• [Work task] Everything from the line containing "Open Početna stranica" through the end of the data below should be copied exactly, with no other lines.

• [Records provided]
========

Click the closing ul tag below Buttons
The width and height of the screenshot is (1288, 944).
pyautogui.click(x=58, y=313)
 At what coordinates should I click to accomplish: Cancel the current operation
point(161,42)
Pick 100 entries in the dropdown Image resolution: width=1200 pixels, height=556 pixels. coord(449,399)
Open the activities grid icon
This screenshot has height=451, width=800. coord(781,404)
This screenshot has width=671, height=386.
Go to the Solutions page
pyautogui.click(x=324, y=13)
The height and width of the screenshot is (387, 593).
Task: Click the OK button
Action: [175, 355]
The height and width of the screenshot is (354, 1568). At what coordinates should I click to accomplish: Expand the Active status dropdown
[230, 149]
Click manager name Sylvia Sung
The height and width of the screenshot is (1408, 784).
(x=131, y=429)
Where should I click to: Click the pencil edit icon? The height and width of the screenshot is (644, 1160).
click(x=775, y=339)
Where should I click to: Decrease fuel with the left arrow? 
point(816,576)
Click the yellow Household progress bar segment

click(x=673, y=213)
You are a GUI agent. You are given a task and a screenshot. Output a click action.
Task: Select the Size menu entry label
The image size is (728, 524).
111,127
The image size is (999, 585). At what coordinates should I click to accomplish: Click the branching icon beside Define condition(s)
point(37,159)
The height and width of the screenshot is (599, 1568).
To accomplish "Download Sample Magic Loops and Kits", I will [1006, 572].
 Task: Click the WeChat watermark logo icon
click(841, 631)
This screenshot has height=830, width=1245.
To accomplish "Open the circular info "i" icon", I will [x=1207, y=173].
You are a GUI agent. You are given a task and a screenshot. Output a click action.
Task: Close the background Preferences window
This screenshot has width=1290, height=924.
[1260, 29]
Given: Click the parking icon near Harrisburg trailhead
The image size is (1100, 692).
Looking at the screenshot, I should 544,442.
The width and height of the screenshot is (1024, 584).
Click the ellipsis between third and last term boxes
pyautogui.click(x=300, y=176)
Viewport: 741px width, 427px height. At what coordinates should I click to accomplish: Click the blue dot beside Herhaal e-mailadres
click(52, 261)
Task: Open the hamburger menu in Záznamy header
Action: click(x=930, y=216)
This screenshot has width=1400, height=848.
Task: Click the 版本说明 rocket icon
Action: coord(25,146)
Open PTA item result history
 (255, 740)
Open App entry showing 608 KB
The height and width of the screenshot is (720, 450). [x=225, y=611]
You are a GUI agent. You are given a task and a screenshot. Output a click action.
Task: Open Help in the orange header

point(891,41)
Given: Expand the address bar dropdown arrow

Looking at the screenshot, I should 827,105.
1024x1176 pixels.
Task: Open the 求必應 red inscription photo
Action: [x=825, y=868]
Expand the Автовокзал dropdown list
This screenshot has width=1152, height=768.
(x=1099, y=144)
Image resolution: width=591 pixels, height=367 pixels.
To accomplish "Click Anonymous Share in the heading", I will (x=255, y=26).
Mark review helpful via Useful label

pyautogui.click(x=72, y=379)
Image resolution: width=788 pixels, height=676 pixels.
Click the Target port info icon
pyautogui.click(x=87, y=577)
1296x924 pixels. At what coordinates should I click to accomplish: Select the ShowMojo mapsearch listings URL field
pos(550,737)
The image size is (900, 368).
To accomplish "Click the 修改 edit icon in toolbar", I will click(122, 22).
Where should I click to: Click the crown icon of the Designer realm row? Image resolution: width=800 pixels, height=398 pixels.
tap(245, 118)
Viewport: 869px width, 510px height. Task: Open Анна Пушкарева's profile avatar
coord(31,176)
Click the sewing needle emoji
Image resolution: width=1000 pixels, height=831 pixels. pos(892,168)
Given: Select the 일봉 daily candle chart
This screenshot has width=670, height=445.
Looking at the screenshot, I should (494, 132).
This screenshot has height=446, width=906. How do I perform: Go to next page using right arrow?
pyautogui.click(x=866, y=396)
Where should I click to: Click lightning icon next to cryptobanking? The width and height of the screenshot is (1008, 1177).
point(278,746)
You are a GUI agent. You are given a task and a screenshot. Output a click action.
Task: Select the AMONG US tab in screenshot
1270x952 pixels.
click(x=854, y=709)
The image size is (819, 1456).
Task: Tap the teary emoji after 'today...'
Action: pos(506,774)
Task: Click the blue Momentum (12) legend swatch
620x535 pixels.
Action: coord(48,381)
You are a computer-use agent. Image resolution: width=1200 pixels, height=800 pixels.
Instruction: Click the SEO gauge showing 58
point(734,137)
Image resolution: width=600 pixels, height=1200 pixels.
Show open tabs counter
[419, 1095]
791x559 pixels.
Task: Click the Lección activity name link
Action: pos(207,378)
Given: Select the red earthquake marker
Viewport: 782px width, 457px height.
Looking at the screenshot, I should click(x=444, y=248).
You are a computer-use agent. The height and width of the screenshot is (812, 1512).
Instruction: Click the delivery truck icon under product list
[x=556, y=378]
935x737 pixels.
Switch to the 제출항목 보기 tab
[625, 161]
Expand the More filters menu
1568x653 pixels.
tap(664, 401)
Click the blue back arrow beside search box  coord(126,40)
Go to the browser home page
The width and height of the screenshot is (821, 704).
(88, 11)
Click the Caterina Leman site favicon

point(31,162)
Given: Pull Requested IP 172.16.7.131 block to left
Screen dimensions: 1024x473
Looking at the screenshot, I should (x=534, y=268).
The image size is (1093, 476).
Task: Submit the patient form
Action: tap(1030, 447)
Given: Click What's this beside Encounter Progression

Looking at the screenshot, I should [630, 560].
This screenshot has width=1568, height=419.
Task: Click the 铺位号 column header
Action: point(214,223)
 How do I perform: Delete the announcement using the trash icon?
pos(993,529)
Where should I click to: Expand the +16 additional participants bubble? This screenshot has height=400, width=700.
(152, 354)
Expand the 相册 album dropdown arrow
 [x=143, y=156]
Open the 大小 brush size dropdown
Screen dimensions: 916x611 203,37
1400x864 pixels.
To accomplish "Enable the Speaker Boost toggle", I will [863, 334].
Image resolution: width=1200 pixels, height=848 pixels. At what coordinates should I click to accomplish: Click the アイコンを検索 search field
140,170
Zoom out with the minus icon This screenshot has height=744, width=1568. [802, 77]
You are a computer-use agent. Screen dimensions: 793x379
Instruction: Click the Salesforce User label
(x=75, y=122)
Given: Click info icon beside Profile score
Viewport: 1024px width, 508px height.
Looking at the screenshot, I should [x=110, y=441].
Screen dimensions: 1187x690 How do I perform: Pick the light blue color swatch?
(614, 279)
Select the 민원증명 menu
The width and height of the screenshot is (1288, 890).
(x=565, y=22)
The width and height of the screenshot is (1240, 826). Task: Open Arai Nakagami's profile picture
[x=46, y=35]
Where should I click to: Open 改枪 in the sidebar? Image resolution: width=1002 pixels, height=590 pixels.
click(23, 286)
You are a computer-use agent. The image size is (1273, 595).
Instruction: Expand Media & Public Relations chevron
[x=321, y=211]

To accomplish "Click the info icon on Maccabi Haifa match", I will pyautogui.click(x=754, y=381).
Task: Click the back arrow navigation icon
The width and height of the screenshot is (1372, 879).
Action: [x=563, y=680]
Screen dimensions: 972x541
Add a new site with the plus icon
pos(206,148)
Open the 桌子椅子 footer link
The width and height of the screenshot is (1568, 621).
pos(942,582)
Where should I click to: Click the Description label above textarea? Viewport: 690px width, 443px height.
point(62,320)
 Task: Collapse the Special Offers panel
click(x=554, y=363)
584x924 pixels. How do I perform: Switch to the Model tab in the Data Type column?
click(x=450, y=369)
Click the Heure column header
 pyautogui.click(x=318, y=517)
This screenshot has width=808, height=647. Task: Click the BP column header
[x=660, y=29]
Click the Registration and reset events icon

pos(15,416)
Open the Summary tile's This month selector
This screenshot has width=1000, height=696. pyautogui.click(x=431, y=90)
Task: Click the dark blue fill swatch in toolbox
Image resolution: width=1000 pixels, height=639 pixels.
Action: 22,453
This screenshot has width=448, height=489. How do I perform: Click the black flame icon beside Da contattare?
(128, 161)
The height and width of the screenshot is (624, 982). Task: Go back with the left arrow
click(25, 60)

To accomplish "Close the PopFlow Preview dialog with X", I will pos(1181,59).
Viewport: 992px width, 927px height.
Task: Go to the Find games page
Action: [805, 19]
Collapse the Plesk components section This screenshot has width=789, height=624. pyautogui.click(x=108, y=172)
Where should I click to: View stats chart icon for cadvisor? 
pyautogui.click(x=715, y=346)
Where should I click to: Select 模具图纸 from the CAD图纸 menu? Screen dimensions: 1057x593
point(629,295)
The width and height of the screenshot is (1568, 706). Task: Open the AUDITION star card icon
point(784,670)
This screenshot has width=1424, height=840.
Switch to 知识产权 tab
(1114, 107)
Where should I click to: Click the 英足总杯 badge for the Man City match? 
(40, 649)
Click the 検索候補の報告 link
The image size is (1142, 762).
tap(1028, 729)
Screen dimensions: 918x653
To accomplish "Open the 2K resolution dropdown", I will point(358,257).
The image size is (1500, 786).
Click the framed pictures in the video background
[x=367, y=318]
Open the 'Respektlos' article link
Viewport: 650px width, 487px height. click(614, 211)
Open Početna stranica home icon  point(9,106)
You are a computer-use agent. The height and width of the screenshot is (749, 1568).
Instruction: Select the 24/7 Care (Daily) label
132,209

========

• [Written answer]
Open Početna stranica home icon  point(9,106)
You are a computer-use agent. The height and width of the screenshot is (749, 1568).
Instruction: Select the 24/7 Care (Daily) label
132,209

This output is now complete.